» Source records
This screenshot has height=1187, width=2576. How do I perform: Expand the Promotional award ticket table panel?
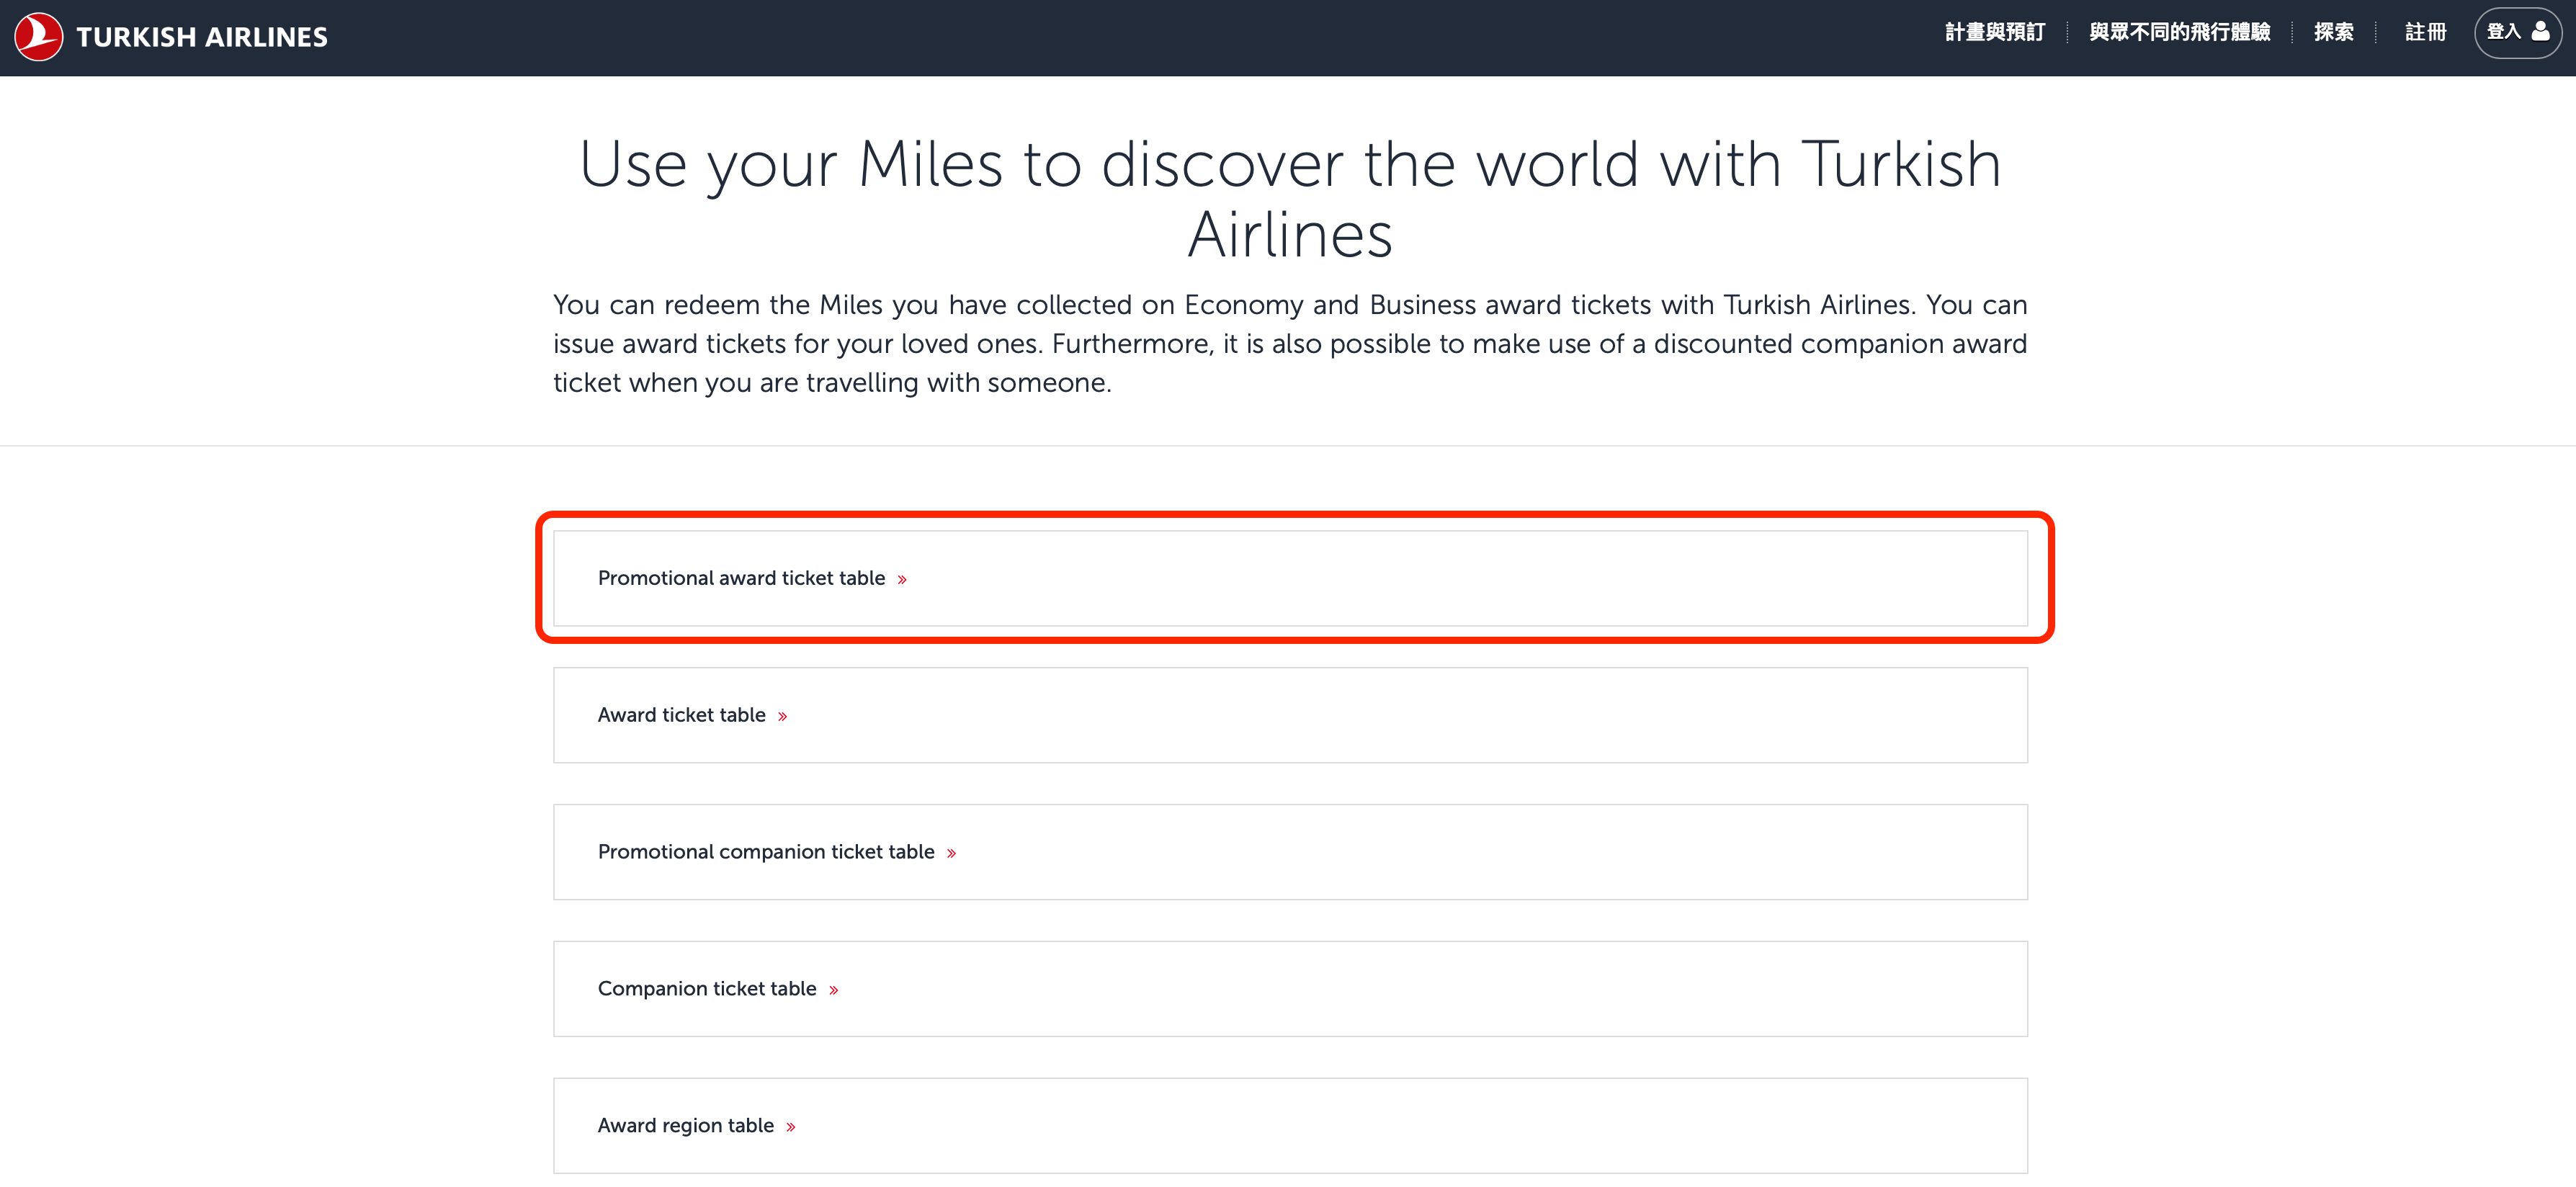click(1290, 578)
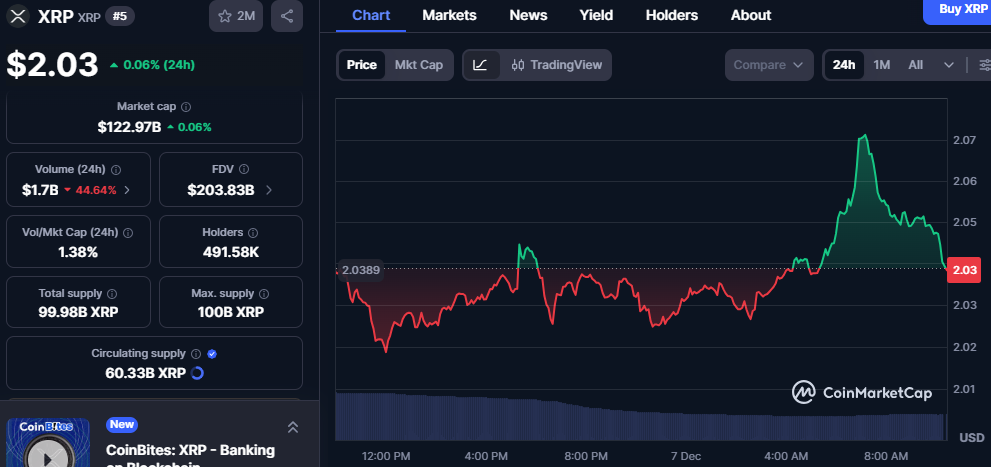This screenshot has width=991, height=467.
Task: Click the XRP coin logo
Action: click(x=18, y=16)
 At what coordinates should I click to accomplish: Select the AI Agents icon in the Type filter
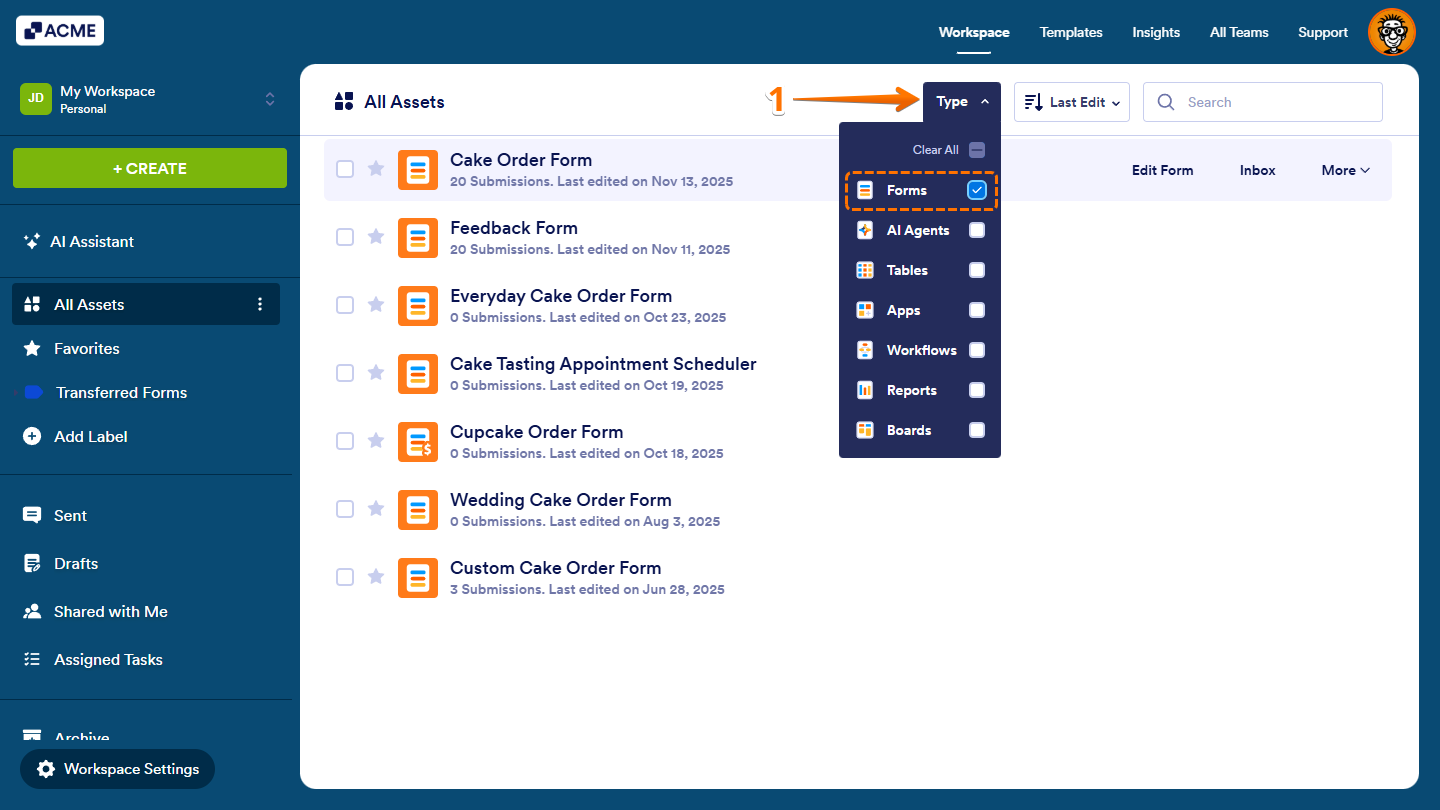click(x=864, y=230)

» TO BE DONE
Could you edit the data so that "Expand" is replaced by "Open" and everything else stays the same, leaving the pictures out of your answer?

» OUTPUT BELOW
This screenshot has height=1187, width=2576. How do I perform: Open the Promotional award ticket table panel?
click(1290, 578)
This screenshot has width=991, height=467.
Task: Click the XRP coin logo
Action: click(x=18, y=16)
 At what coordinates should I click to accomplish: Select the AI Agents icon in the Type filter
click(x=864, y=230)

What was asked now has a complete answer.